Data quality, and data freedom, are fundamental to the success of AI

Data quality is emerging as a key factor that separates business AI projects that produce results from those that do.
However, leadership pressure to move quickly on AI is running into a harsh reality for many organizations, according to Matt Hayes (pictured), general manager of the data business unit at Qlik Technologies Inc. Companies that have spent years labeling, aggregating and managing their data are learning that “AI-ready” is a much higher bar than “analytics-ready.” When agents start making independent decisions, those gaps don’t just appear — they can cause real, societal harm.
“No one wants to be the subject of the news,” Hayes told the CUBE. “No one wants to have a situation where an agent does something crazy and it’s because it’s a data problem. This will actually slow things down a bit for some organizations because they need to step back and say, ‘Is our data really ready for AI?'”
Hayes spoke with CUBE’s Rebecca Knight and Rob Strechay at Qlik Connect 2026, during an exclusive broadcast on CUBE, SiliconANGLE Media’s live streaming studio.
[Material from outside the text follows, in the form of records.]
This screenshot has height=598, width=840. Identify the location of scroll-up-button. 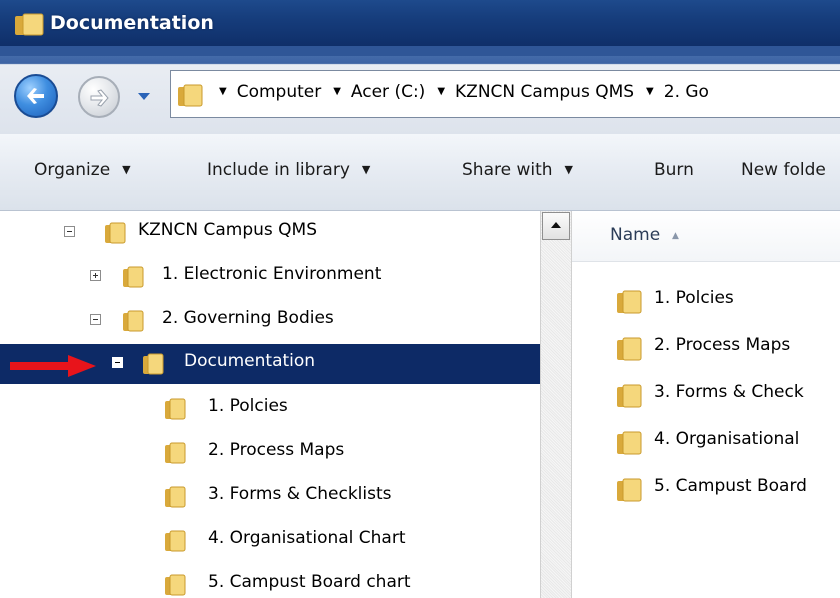
(556, 226).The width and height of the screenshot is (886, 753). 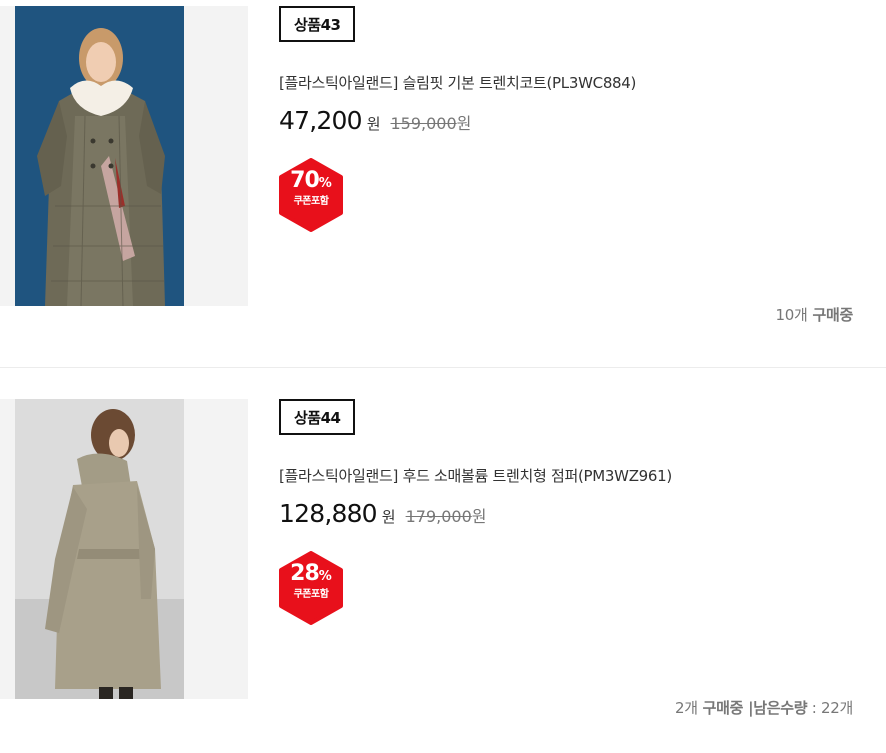 I want to click on sold-count: 10개, so click(x=792, y=315).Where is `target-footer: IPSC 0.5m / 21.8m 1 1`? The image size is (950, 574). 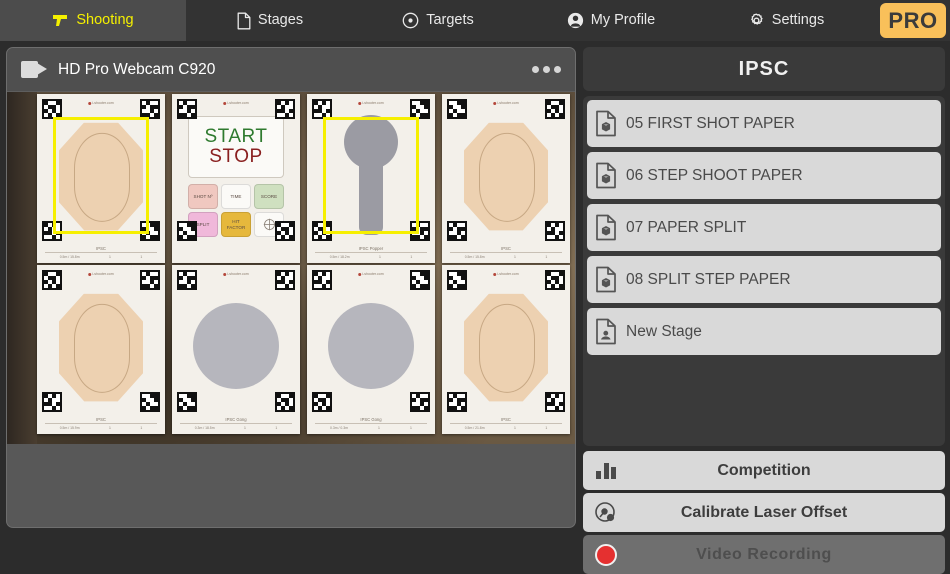
target-footer: IPSC 0.5m / 21.8m 1 1 is located at coordinates (506, 424).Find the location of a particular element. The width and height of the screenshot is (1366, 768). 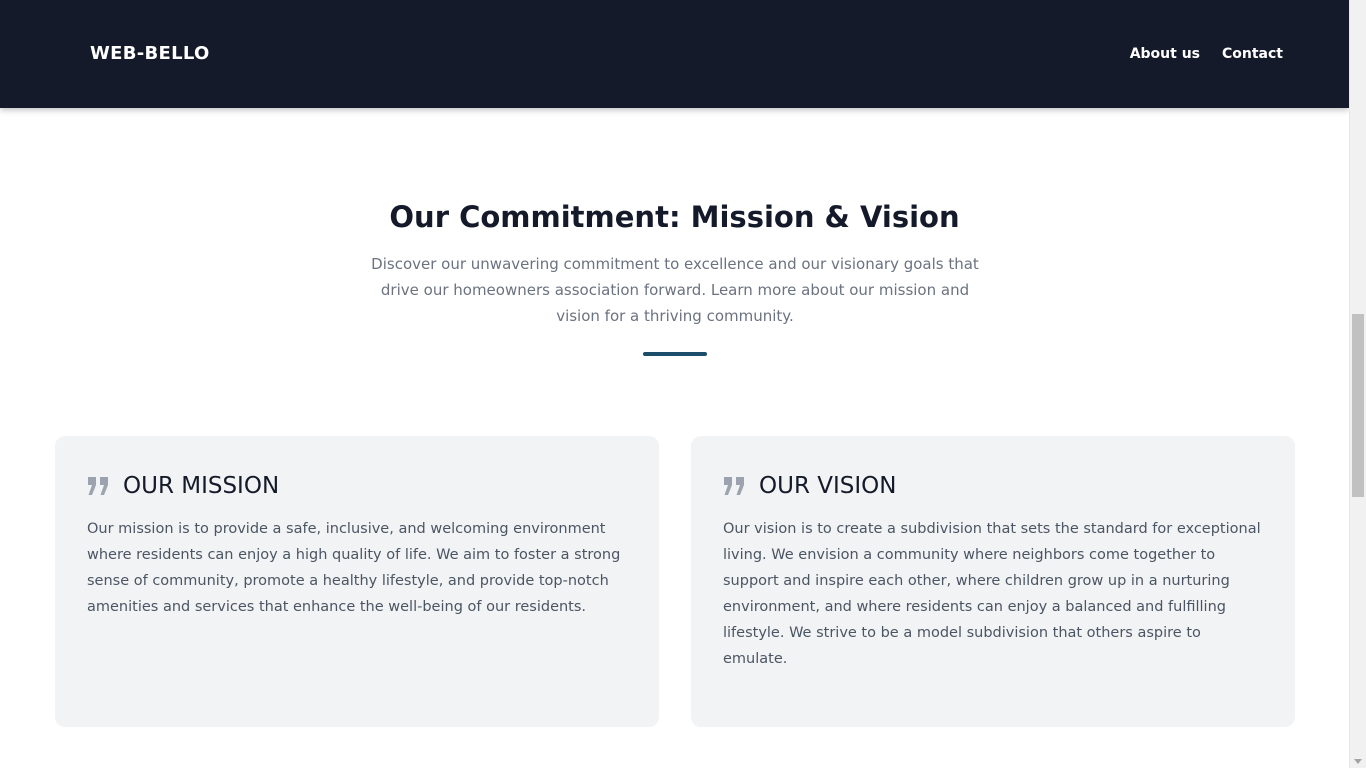

mission-card-header: OUR MISSION is located at coordinates (357, 486).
They discussed how data quality, governance and vendor independence are creating a new way for AI to be trusted across business organizations. (* Disclosure below.)
Data quality, lock and race for AI-ready infrastructure
Boards are heavily involved in data strategy, a dynamic that is directly at odds with the risk of vendor lock-in, according to Hayes. The stakes are high: Contractual obligations can quietly limit what organizations can actually do with their most valuable assets.
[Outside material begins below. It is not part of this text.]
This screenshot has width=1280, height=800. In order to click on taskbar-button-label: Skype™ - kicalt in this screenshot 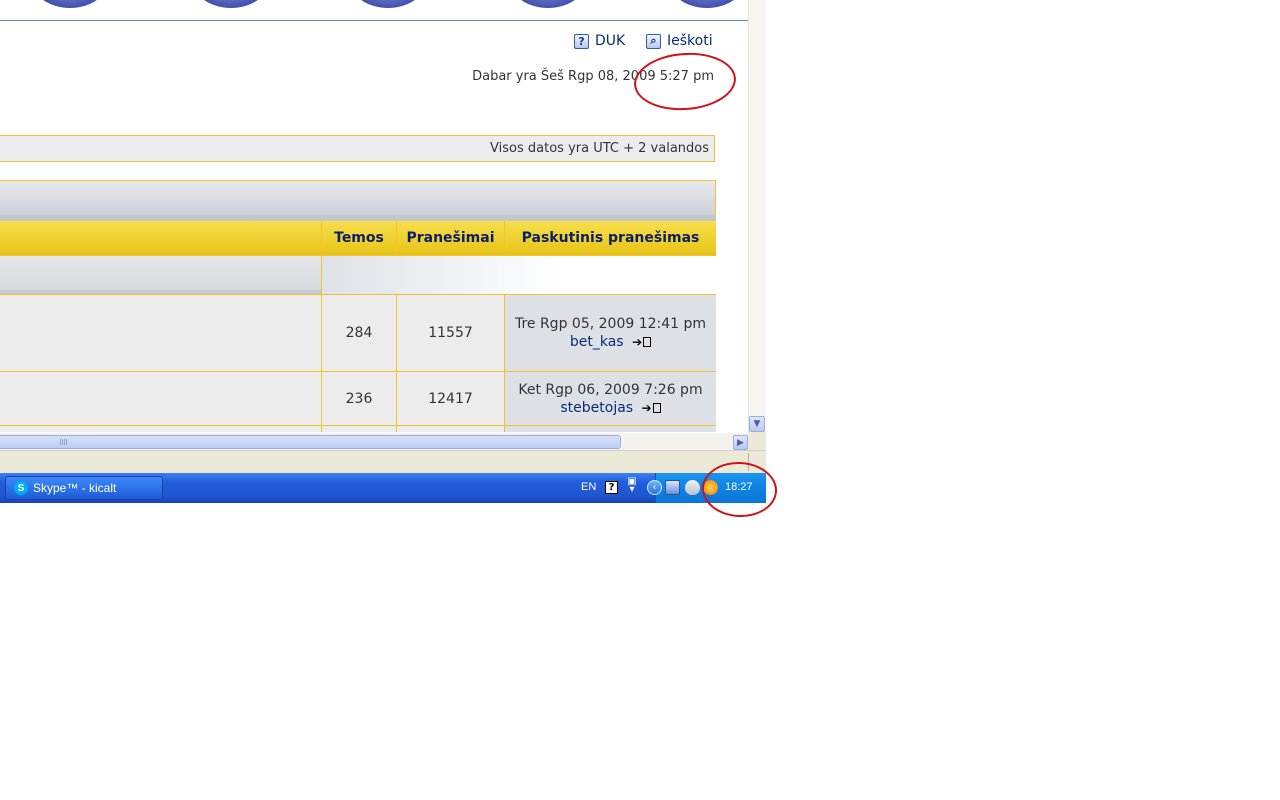, I will do `click(75, 488)`.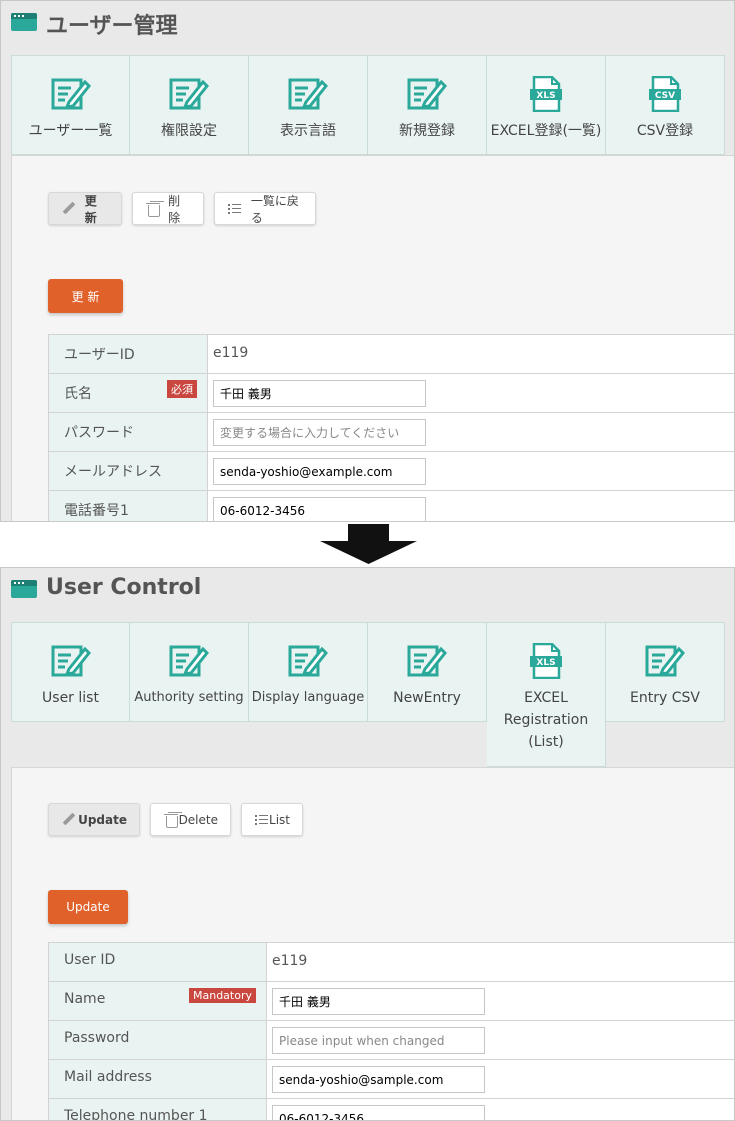 This screenshot has height=1121, width=735. Describe the element at coordinates (665, 698) in the screenshot. I see `menu-label: Entry CSV` at that location.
“You don’t want your data to be held hostage,” explains Hayes. “You don’t want to make decisions about your architecture that aren’t right for the business. If you’re choosing a data platform or an AI solution, you don’t want to make that decision because it’s the easiest one.” [you] they already have this seller, or it is very easy because it is difficult to deal with them and they already have them [your] data. You need to make these decisions independently based on what you want to do with the data. “
Qlik’s answer lies in what can be described as “data freedom,” an architecture-agnostic approach that moves data wherever it needs to go without contractual constraints, notes Hayes. The philosophy focuses on organizations choosing data solutions based on what they want to achieve, not based on who already has their data.
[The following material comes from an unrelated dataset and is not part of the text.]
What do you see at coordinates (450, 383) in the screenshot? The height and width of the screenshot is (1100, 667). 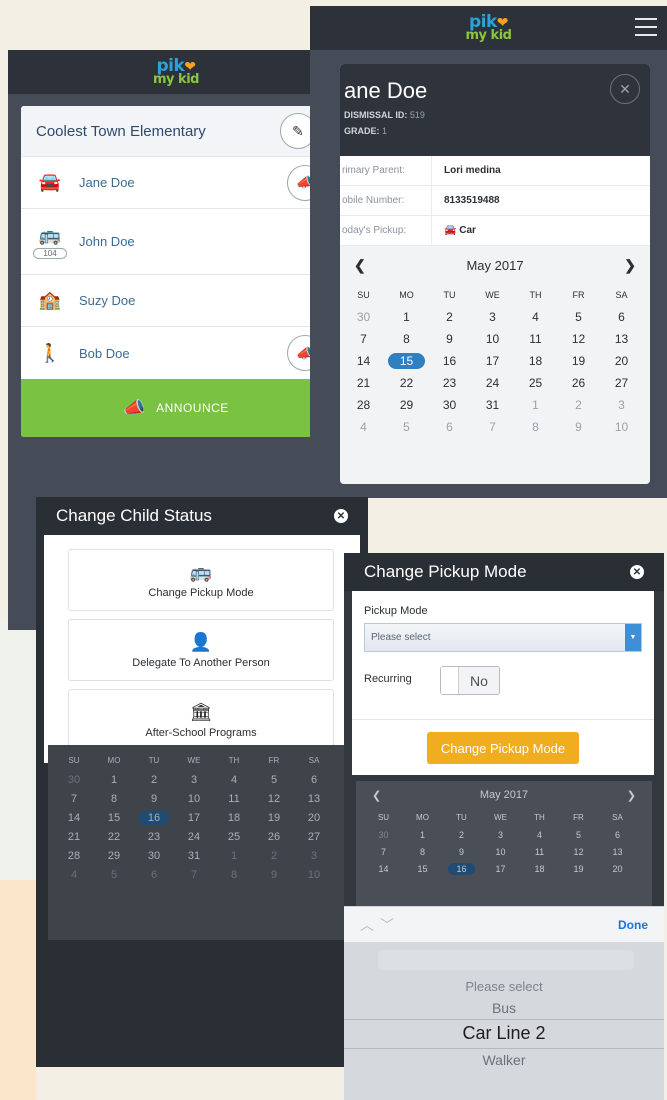 I see `calendar-day: 23` at bounding box center [450, 383].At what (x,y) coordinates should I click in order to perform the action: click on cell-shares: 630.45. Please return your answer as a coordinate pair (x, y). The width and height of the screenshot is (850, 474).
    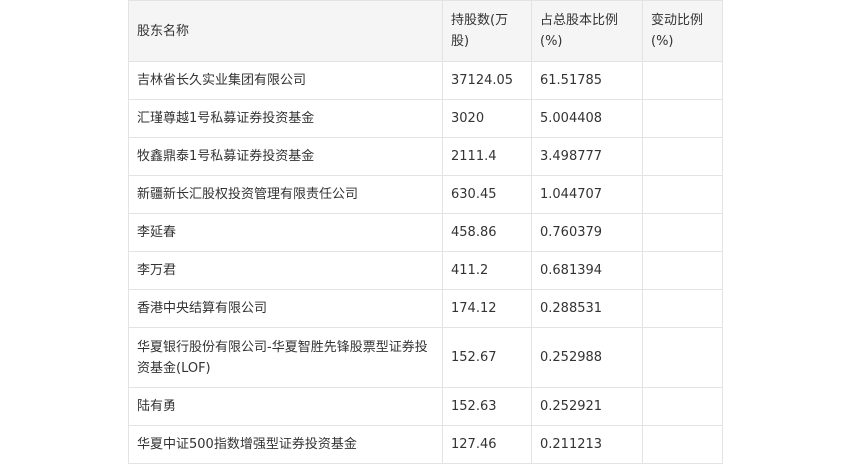
    Looking at the image, I should click on (487, 194).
“Your data is your data and we will help you get it no matter what you have to do, from where it is, to where it needs to be,” he said. “The freedom of data is something indeed it is important here because you just I won’t be for the contract commitments or a merchant lock-in the middle news to limit what you I’m going to find out outside of i value of that data.”
Here is the full video interview, part of SiliconANGLE and CUBE for Qlik Connect 2026:
(* Disclosure: TheCUBE is a paid media partner of Qlik Connect. Qlik, the CUBE’s event sponsor, or other sponsors have editorial control over content on TheCUBE or SiliconANGLE.)